For a perfectionist, even a recovering perfectionist like myself, this news was heart wrenching.
I was eating right, exercising, taking supplements, seeing my CAM doctors. There must be some mistake. But, there wasn’t. I’ve felt my disability and spasticity increasing and my cognition and memory clouding. I’m exhausted and run down. But I’ve chalked it up to mothering challenging children, extreme default parenting, and maybe a slight autoimmune issue. Nothing I can’t handle.
I’ve known my neurologist since I was 21, and she has been understanding about my desire to choose a complementary and alternative medicine (CAM) route instead of prescription medications (and their side effects). But she asked me, “How well are you honestly able to follow the self prescribed CAM protocol in light of your current life?” Without saying it outright, she insinuated that I would decidedly not be dancing at my grandkid’s or even my children’s weddings if I was to keep going on this trajectory. I might not be dancing at my twins’ elementary school Special Person Dance in a few years.
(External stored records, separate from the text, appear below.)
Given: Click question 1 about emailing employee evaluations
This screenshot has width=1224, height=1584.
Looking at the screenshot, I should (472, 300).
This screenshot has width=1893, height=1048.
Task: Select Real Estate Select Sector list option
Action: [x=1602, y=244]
There are big decisions to make. My neurologist made it clear that it was time to do something (i.e. go on prescription medicine) and laid out three less than appealing choices. She also made it clear that the decision was ultimately mine and mine alone. Her recommendations from top to bottom:
- Drug 1-not quite FDA approved for MS treatment, but has the best results. A twice-yearly IV treatment. Among the possible side effects is PML, a fatal brain disease that has prevented me from going on other MS drugs in the past.
- Drug 2-another intravenous drug that attacks the immune system’s B-cells. 5 treatments over 5 days accompanied by chemo like side effects and a need to be away from my (cute, but germ carrying) kids for at least a week or two. Requires extensive blood work 1x a month for 4 years. Good for preventing steroid-requring relapses, but not really for the disease progressing that I’m experiencing.
- Drug 3-a oral immunosuppresant that has been on the MS drug market for 5 years. Sound good until you hear that possible side effects include your heart potentially stopping, macular edema, and that pesky PML. You actually have to take the first dose in the doctor’s office and be monitored for 6 hours just to make sure you don’t experience cardiac arrest.
These, are my options.
(Yes, I am picking out the scariest side effects. It’s called anxiety, people.)
I’ve thought about little else than this in the past two weeks. I’m researching alternative options* and reaching out to anyone who might know more about the choices my doctor provided. I’m still trying to “fix it” by changing my diet and trying to de-stress. I’m being more open with my friends and family, and especially with my husband.
But, I’m torn between owning up to my neurologist’s statement that the final decision is ultimately mine, and recognizing that someone else’s life is tied so deeply to the decision I make. I might be the default parent, but he is the default decision maker.
I know that whatever choose, even in the likelihood that it will be very different than the one he would pick for me, my husband is all in. He will never say we should’ve/could’ve/would’ve. He will never say I told you so. He will probably never even tell me what he would pick. He will just see me through.
I’m realizing that, for us, is what the vow is really all about.
*There is one more option in experimental phases. I will most likely designate a separate post to that in the future if I get involved with that study.